As mentioned above, most of the current object detection networks only connect the features obtained by backbone with subsequent networks in a top-down approach [8] for joint training, making the extracted features suitable for the detection task. However, a large amount of feature information will be lost after multiple convolution operations and pooling operations during the feature extraction stage, which seriously affects the accuracy of localization [9]. Therefore, detecting objects of different scales has become an urgent problem of object detection, especially for improving the weak accuracy in small instances [10].This phenomenon is more serious in a one-stage object detector [2], [4], [5], [11] that does not rely on the extraction of candidate regions, but directly presents the final detection result through regression.
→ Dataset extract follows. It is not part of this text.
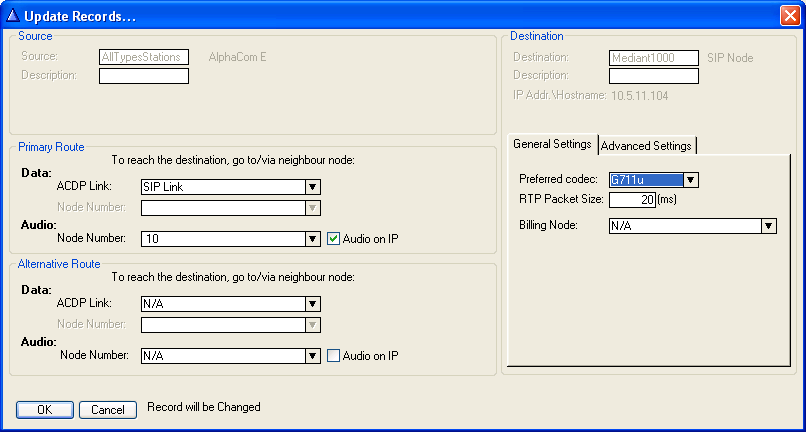The image size is (806, 432).
Task: Click the Source name field AllTypesStations
Action: (x=144, y=58)
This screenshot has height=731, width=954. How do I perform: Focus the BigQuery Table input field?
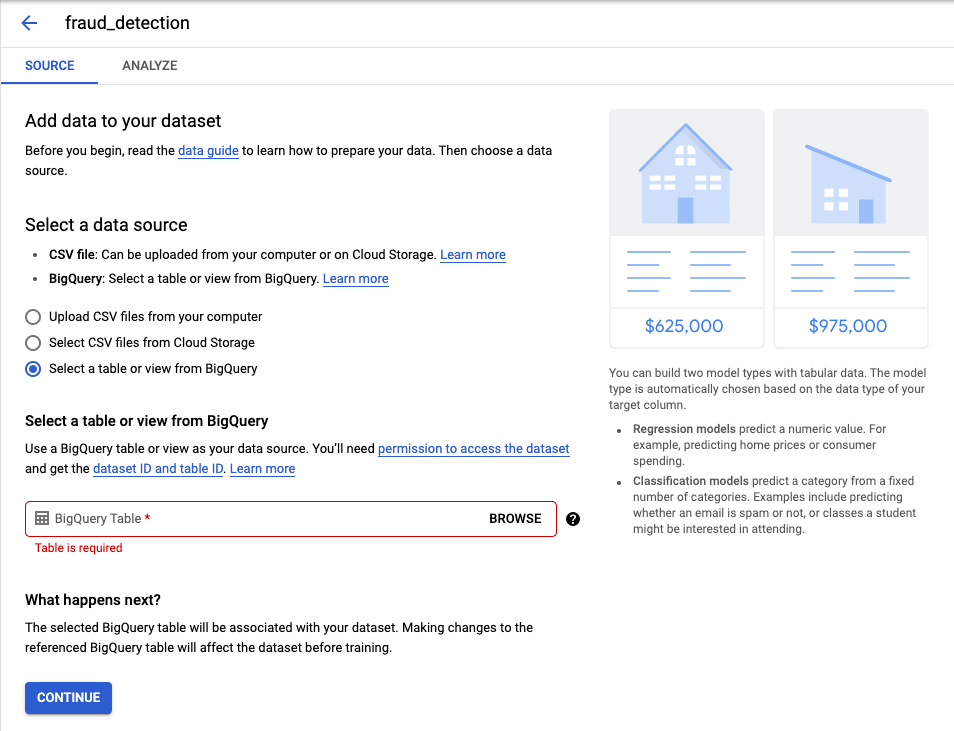click(260, 519)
Among single-stage methods, SSD [2] has a good performance in terms of speed and accuracy balance. VGG-16 [3] is adopted as the basic extraction network in SSD to reduce the burden of single-scale features by constructing a multi-scale feature pyramid (see Fig. 1(a)). However, its detection accuracy for small objects is not as satisfactory as expected. This may be limited by the information in the shallow or previous layers [12]. In order to alleviate the lack of detailed information due to insufficient shallow representation capabilities, possible solutions have been suggested in some of the literature [8], [9], [13], [14], [15], [16], [17]. Networks such as STDN [13] and DetNet [9] address the problem of insufficient representation of the feature maps extracted from the shallow layers by using stronger backbone networks (ResNet [7] and DenseNet [18]), which take advantage of skip connections to introduce the details of the previous layers. However, introducing a deeper backbone will make the network more complicated and cause a loss in speed. Snip [14] introduces the idea of image pyramids, which allow networks to learn the effects of scale changes by using images at different scales as inputs (see Fig. 1(b)), but it is extremely computationally expensive because it requires multiple passes on an image with different parameters. Networks such as DSSD [16] and RSSD [17] inherit FPN [8] concepts to establish interacted pyramids (see Fig. 1(c)) in which it obtains a more efficient representation of contextual information by fusing up-sampled feature maps with different resolutions. However, the high level has lost the semantic information of small objects due to multiple downsampling. Therefore, even if the top-down structure is used, there is little effective small object semantic feature for small object classification [14].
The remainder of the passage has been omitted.